The Adena and Hopewell
Long before the early Granville settlers surveyed the land, it was populated by the prehistoric Adena and Hopewell Native American groups. We know of their presence primarily from the distinctive and massive mounds they left in this part of the world. Granville and the surrounding area contain the world's most significant structures made by prehistorical peoples.
Between ca. 100 B.C. and 400 A.D., the Ohio Hopewell occupied the area and constructed many large embankment structures. A few of the structures were efigy mounds in the shapes of various animals.
One of those mounds, popularly known as "Alligator" mound was constructed just east of the historical village district. This mound overlooks a good part of the Raccoon Creek valley and the village of Granville. It is likely that the mound is actually patterned after an animal other than an alligator, as alligators would not have been found in this area. Speculation has been made of mountain lion or other origin. While the exact purpose of the mound is unknown to modern humans, it has been speculated that the animal involved may have been overlooking and guarding a sacred place; perhaps the mound that was once on Mt. Parnassus halfway across the valley.
Other works of the Hopewell include the "Newark works" of the Octagon and Circle earthworks located several miles from Alligator Mound.
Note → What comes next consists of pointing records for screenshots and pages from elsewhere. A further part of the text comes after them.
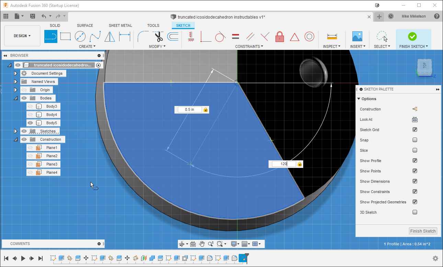The width and height of the screenshot is (443, 267).
Task: Enable the Slice option
Action: (414, 150)
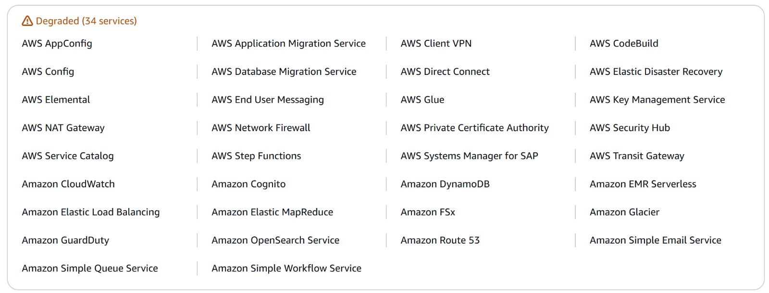Open Amazon Route 53 status
The width and height of the screenshot is (769, 293).
click(440, 240)
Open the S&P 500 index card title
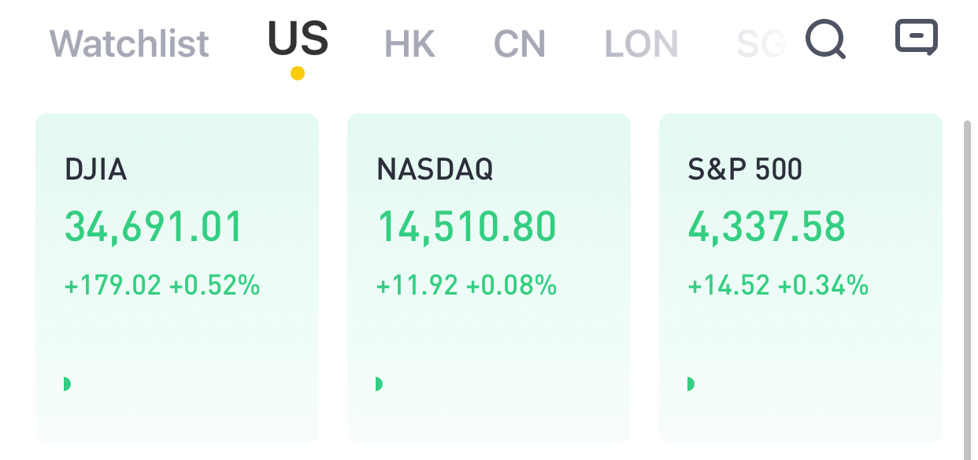The image size is (978, 460). (x=745, y=169)
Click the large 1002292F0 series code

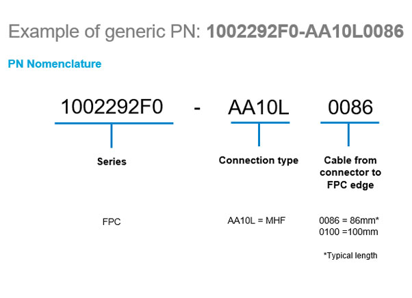(112, 107)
Fairly recently the Octagon earthwork has been shown by Ray Hively and Robert Horn of Earlham College to be an ancient astronomical observatory which reliably indicates the northernmost and southernmost risings and settings of the moon. The moon's risings and settings have a complex 18.5 year cycle, which the Hopewell documented in the Octagon earthworks. Flint Ridge, an important site for the prehistorical mining of flint for tools and weaponry, also is located a short distance from Granville. A short distance to the east of the Allegator mound is the site of a large prehistoric "manufacturing center" of sorts where the flint was processed into tools, arrowheads and the like. It has been said that this area might have been a special area where battles would not be fought so that the flint, so essential for survival, could be processed by all without fear of attack.
The mounds continue to be a subject of study. In May, 2006, the Alligator Mound was being studied by a small group from the University of Delaware. Their work will result in a computer model of the mound accurate to a millimeter or so at any given point. This will allow prediction of how the mound will change over time as weathering of the mound occurs as well as a benchline for understanding such future changes. The group is looking forward to making similar observations at the Octagon mound.
Sources for this article include Hidden Cities - The Discovery and Loss of Ancient North American Civilization by Roger G. Kennedy; The Ohio Hopewell Episode by A. Martin Byers; and The Mound Builders by Robert Silverberg.